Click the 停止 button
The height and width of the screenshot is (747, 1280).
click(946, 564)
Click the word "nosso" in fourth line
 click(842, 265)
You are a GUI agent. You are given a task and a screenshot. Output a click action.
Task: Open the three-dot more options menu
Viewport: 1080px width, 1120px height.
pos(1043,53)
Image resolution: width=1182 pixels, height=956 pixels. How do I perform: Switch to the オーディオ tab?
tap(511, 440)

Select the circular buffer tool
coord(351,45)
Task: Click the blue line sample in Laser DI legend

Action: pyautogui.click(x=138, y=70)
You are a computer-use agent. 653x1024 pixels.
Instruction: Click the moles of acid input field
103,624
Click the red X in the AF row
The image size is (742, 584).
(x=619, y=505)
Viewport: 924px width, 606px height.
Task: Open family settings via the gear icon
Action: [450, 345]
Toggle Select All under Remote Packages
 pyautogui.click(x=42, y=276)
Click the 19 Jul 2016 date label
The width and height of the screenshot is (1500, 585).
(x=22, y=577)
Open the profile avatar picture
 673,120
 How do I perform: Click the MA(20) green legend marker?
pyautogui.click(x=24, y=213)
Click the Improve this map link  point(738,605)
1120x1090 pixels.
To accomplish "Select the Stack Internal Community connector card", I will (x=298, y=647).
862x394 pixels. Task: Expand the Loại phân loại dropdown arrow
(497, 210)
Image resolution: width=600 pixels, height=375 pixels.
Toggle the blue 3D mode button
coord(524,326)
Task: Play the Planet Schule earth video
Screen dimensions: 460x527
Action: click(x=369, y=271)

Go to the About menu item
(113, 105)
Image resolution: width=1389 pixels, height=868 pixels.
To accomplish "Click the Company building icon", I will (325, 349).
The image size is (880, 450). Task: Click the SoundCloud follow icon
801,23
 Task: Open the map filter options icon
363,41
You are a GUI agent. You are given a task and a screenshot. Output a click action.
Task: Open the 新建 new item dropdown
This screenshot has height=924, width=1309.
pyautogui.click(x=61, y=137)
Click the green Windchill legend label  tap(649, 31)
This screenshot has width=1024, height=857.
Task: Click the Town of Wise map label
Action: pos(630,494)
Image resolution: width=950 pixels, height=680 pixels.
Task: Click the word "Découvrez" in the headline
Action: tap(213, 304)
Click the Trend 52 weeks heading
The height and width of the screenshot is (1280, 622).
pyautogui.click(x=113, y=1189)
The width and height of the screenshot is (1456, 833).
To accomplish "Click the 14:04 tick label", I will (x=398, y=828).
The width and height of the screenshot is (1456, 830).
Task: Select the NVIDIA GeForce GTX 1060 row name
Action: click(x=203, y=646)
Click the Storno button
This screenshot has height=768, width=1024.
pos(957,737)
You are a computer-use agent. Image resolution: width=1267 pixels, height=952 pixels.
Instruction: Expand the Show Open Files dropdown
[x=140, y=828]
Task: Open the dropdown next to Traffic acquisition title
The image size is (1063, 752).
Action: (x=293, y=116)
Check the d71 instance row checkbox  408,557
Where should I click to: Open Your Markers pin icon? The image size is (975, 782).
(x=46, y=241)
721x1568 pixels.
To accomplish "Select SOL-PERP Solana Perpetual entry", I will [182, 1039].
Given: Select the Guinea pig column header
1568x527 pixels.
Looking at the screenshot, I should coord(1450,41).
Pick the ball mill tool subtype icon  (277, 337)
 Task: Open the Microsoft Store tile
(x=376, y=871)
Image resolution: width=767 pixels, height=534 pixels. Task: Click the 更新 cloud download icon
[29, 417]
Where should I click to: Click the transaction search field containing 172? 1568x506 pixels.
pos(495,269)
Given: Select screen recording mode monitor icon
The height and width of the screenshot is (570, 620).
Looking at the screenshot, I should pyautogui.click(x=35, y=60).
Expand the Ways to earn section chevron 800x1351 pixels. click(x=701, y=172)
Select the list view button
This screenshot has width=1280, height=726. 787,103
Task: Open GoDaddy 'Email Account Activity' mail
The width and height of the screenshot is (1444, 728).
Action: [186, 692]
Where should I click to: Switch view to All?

-- What is needed --
Having read the entries above, set each one down again exactly.

-- Answer to the exercise --
Click the 停止 button
The height and width of the screenshot is (747, 1280).
click(946, 564)
Click the word "nosso" in fourth line
 click(842, 265)
You are a GUI agent. You are given a task and a screenshot. Output a click action.
Task: Open the three-dot more options menu
Viewport: 1080px width, 1120px height.
pos(1043,53)
Image resolution: width=1182 pixels, height=956 pixels. How do I perform: Switch to the オーディオ tab?
tap(511, 440)

Select the circular buffer tool
coord(351,45)
Task: Click the blue line sample in Laser DI legend

Action: pyautogui.click(x=138, y=70)
You are a computer-use agent. 653x1024 pixels.
Instruction: Click the moles of acid input field
103,624
Click the red X in the AF row
The image size is (742, 584).
(x=619, y=505)
Viewport: 924px width, 606px height.
Task: Open family settings via the gear icon
Action: [450, 345]
Toggle Select All under Remote Packages
 pyautogui.click(x=42, y=276)
Click the 19 Jul 2016 date label
The width and height of the screenshot is (1500, 585).
(x=22, y=577)
Open the profile avatar picture
 673,120
 How do I perform: Click the MA(20) green legend marker?
pyautogui.click(x=24, y=213)
Click the Improve this map link  point(738,605)
1120x1090 pixels.
To accomplish "Select the Stack Internal Community connector card", I will (x=298, y=647).
862x394 pixels. Task: Expand the Loại phân loại dropdown arrow
(497, 210)
Image resolution: width=600 pixels, height=375 pixels.
Toggle the blue 3D mode button
coord(524,326)
Task: Play the Planet Schule earth video
Screen dimensions: 460x527
Action: click(x=369, y=271)

Go to the About menu item
(113, 105)
Image resolution: width=1389 pixels, height=868 pixels.
To accomplish "Click the Company building icon", I will (325, 349).
The image size is (880, 450). Task: Click the SoundCloud follow icon
801,23
 Task: Open the map filter options icon
363,41
You are a GUI agent. You are given a task and a screenshot. Output a click action.
Task: Open the 新建 new item dropdown
This screenshot has height=924, width=1309.
pyautogui.click(x=61, y=137)
Click the green Windchill legend label  tap(649, 31)
This screenshot has width=1024, height=857.
Task: Click the Town of Wise map label
Action: pos(630,494)
Image resolution: width=950 pixels, height=680 pixels.
Task: Click the word "Découvrez" in the headline
Action: tap(213, 304)
Click the Trend 52 weeks heading
The height and width of the screenshot is (1280, 622).
pyautogui.click(x=113, y=1189)
The width and height of the screenshot is (1456, 833).
To accomplish "Click the 14:04 tick label", I will (x=398, y=828).
The width and height of the screenshot is (1456, 830).
Task: Select the NVIDIA GeForce GTX 1060 row name
Action: click(x=203, y=646)
Click the Storno button
This screenshot has height=768, width=1024.
pos(957,737)
You are a computer-use agent. Image resolution: width=1267 pixels, height=952 pixels.
Instruction: Expand the Show Open Files dropdown
[x=140, y=828]
Task: Open the dropdown next to Traffic acquisition title
The image size is (1063, 752).
Action: (x=293, y=116)
Check the d71 instance row checkbox  408,557
Where should I click to: Open Your Markers pin icon? The image size is (975, 782).
(x=46, y=241)
721x1568 pixels.
To accomplish "Select SOL-PERP Solana Perpetual entry", I will [182, 1039].
Given: Select the Guinea pig column header
1568x527 pixels.
Looking at the screenshot, I should coord(1450,41).
Pick the ball mill tool subtype icon  (277, 337)
 Task: Open the Microsoft Store tile
(x=376, y=871)
Image resolution: width=767 pixels, height=534 pixels. Task: Click the 更新 cloud download icon
[29, 417]
Where should I click to: Click the transaction search field containing 172? 1568x506 pixels.
pos(495,269)
Given: Select screen recording mode monitor icon
The height and width of the screenshot is (570, 620).
Looking at the screenshot, I should pyautogui.click(x=35, y=60).
Expand the Ways to earn section chevron 800x1351 pixels. click(x=701, y=172)
Select the list view button
This screenshot has width=1280, height=726. 787,103
Task: Open GoDaddy 'Email Account Activity' mail
The width and height of the screenshot is (1444, 728).
Action: [186, 692]
Where should I click to: Switch view to All?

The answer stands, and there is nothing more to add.